▶ [Task item]
Each line from the one holding "Task: Click the collapse" to the end of the listing below must be given again exactly as it appears.

▶ [Source data]
***

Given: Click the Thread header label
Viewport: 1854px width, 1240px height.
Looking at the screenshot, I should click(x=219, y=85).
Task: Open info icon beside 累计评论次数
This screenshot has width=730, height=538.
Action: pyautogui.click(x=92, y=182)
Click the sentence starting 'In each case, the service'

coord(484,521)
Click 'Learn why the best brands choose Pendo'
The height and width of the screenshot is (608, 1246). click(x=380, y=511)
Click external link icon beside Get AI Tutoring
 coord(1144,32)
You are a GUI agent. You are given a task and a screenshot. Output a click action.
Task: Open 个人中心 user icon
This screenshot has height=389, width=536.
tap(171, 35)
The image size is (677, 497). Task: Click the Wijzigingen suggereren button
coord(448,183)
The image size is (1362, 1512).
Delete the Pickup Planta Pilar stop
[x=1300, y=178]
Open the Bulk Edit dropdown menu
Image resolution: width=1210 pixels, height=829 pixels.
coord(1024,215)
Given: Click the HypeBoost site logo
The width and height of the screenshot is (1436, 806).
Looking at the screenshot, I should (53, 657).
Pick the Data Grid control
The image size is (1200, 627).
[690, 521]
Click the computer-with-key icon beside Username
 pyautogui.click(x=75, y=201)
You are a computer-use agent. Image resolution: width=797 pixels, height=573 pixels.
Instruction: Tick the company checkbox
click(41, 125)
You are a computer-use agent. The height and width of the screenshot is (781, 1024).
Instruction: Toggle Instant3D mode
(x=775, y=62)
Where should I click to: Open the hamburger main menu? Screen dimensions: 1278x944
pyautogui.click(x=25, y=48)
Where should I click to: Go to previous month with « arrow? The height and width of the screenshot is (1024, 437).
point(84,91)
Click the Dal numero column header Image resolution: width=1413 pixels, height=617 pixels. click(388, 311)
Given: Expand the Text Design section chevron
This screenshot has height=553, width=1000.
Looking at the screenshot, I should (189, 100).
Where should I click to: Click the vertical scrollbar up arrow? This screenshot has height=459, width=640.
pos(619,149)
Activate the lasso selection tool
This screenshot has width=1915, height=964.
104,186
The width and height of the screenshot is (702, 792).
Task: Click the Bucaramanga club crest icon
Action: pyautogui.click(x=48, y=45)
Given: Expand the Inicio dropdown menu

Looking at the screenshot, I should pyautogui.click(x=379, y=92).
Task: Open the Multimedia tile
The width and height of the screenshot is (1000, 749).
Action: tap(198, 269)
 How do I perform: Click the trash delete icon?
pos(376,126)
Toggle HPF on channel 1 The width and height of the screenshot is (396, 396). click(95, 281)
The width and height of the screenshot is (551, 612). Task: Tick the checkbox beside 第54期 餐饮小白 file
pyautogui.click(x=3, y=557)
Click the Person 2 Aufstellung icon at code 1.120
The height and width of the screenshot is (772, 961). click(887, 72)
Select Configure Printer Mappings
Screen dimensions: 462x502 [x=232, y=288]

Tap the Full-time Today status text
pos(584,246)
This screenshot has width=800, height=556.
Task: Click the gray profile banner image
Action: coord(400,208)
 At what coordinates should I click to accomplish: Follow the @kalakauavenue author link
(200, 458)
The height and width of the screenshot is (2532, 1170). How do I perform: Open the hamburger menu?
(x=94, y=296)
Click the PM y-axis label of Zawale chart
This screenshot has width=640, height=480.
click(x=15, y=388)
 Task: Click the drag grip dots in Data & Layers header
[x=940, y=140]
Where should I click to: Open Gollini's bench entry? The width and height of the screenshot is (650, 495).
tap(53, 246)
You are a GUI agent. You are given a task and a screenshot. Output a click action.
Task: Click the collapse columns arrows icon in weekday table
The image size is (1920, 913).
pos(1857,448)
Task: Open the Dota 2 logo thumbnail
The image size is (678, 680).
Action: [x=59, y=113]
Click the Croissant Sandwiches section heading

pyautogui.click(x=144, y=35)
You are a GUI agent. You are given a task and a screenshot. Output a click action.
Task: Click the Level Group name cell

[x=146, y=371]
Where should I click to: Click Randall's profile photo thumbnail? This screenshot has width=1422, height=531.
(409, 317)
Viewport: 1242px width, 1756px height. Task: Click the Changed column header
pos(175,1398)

***

▶ [Exercise result]
Task: Click the collapse columns arrows icon in weekday table
The image size is (1920, 913).
pos(1857,448)
Task: Open the Dota 2 logo thumbnail
The image size is (678, 680).
Action: [x=59, y=113]
Click the Croissant Sandwiches section heading

pyautogui.click(x=144, y=35)
You are a GUI agent. You are given a task and a screenshot. Output a click action.
Task: Click the Level Group name cell

[x=146, y=371]
Where should I click to: Click Randall's profile photo thumbnail? This screenshot has width=1422, height=531.
(409, 317)
Viewport: 1242px width, 1756px height. Task: Click the Changed column header
pos(175,1398)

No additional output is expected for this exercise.